Deberían volver los cinestudios y la cultura en pantalla grande

Sé que es una utopía, más aún después de que muchos cines y teatros se hayan visto obligados a cerrar por la crisis, los cambios de costumbres, la tecnología, los precios y tantas cosas más. Pero el Cine se dio a conocer aquel 28 de diciembre de 1895 en París para verlo en pantalla grande. Los hermanos Lumière, Edison, Méliès o Muybridge soñaron con imágenes en movimiento que luego directores como Murnau o Browning convirtieron en Arte. Años más tarde las cuadrigas de Ben-Hur y las naves del Imperio Galáctico cruzarían las pantallas de lado a lado.

Cine Ideal. Palacio del Terror. Años 80.
Cine Ideal. Palacio del Terror.

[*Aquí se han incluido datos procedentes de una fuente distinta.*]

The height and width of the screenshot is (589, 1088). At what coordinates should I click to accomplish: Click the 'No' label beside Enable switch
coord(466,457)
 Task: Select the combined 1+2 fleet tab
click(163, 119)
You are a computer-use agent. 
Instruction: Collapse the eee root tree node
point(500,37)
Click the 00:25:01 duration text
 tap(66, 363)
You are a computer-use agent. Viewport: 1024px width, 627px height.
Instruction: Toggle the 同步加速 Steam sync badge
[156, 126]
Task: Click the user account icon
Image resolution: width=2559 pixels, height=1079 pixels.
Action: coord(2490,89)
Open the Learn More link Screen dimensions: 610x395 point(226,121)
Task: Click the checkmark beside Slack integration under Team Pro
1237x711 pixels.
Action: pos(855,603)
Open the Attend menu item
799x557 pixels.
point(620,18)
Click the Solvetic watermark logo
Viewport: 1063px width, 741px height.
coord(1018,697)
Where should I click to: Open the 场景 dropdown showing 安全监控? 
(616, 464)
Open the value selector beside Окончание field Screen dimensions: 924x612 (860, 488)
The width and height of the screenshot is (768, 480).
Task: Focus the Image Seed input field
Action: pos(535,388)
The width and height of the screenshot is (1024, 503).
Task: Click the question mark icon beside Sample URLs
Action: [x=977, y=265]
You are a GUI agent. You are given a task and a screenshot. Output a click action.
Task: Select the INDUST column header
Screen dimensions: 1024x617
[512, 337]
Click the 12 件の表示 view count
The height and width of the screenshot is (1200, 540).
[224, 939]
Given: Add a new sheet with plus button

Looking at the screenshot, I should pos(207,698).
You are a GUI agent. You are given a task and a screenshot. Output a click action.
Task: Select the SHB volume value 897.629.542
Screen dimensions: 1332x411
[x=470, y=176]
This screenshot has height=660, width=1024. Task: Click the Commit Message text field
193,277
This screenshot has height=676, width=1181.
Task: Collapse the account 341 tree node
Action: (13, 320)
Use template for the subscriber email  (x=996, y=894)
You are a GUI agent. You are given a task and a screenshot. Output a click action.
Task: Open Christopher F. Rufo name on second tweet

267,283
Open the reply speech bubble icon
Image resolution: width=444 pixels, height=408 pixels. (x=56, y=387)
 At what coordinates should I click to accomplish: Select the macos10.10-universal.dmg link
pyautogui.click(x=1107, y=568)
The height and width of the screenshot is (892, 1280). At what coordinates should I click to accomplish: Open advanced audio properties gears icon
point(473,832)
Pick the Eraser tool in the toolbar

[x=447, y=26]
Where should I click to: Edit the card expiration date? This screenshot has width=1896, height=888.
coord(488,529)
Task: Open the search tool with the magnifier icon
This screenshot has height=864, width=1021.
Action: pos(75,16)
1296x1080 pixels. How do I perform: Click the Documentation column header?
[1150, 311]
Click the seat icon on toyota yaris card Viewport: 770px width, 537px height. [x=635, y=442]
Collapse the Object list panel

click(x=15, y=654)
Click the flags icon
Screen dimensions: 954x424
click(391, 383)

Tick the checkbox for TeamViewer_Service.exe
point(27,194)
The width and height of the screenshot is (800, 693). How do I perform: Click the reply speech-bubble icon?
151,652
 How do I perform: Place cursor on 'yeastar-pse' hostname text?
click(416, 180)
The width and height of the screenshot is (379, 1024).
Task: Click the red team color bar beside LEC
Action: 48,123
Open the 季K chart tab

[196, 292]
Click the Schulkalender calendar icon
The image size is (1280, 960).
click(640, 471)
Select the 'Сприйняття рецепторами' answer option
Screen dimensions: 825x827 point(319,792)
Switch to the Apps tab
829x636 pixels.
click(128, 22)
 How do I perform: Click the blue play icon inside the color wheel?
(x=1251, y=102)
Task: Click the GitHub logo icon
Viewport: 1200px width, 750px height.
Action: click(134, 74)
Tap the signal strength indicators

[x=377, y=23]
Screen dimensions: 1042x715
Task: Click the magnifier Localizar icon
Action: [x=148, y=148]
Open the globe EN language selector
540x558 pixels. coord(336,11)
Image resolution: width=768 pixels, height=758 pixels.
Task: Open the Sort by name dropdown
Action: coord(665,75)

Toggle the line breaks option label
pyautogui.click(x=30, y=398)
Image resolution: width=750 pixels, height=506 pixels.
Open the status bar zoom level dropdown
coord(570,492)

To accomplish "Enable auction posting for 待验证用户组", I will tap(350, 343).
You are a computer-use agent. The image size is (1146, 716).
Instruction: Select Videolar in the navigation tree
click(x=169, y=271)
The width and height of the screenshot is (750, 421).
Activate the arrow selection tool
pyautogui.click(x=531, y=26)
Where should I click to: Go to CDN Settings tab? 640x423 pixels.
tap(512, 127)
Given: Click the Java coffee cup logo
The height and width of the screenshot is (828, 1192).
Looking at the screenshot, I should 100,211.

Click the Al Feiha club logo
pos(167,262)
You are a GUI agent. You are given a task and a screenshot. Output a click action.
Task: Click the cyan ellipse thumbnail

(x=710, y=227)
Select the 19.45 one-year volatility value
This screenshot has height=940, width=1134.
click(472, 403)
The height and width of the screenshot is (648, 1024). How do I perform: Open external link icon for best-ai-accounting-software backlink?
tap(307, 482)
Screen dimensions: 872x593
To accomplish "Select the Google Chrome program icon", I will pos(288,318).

Madrid, años 80.

En los cines de barrio, con programa doble, he pasado algunos de los mejores momentos de mi vida. Y seguro que coincides conmigo si ya peinas algunas canas. Había que conocer de vista al acomodador para que hiciera precisamente la vista gorda y te dejase entrar en aquellas películas de Zombis, clasificadas «S», porque si no tenías 18 años te quedabas fuera. Pero poco a poco, empezaba a suceder algo. Te quedabas con nombres de actores, directores, que luego eran el motivo perfecto para charlar con más gente y compartir una cerveza o un café.

cine de programa doble
Cine París, Madrid, con programa doble

Entrabas a formar parte de una red «secreta», la del Cine Covadonga (el «Covacha») y cine-estudios como el Fantasio, el Groucho o el Dúplex. Había más. Casi todos con su programación mensual, en fotocopia, que podías quedarte al entrar. Así, sesión a sesión, nos fuimos haciendo aprendices de cinéfilos. Hablo de Madrid que es mi ciudad pero seguro que en la tuya había otros lugares, otros nombres especiales y más anécdotas que me gustaría que nos contases en los comentarios.

Programa del Cinestudio fantasio, 1985.
Programa de mano Cinestudio Fantasio. 1985.

Deberían volver los cinestudios, los cines de barrio con programa doble, fomentarse los cine-fórums, las mesas redondas. Sentir de nuevo en las manos ese folio con la programación mensual, en fotocopia, que te daban al entrar. Lo importante también era ver cómo se reforzaban viejas amistades a través del cine o cómo nacían otras nuevas. Sin las nuevas tecnologías, es cierto, jamás habríamos tenido acceso a documentos que durante años fueron patrimonio de filmotecas y colecciones privadas. Pero hay lazos y sensaciones que no pueden estrecharse si no es de manera presencial. ¿A que a ti también te gustaría que regresaran aquellos cines?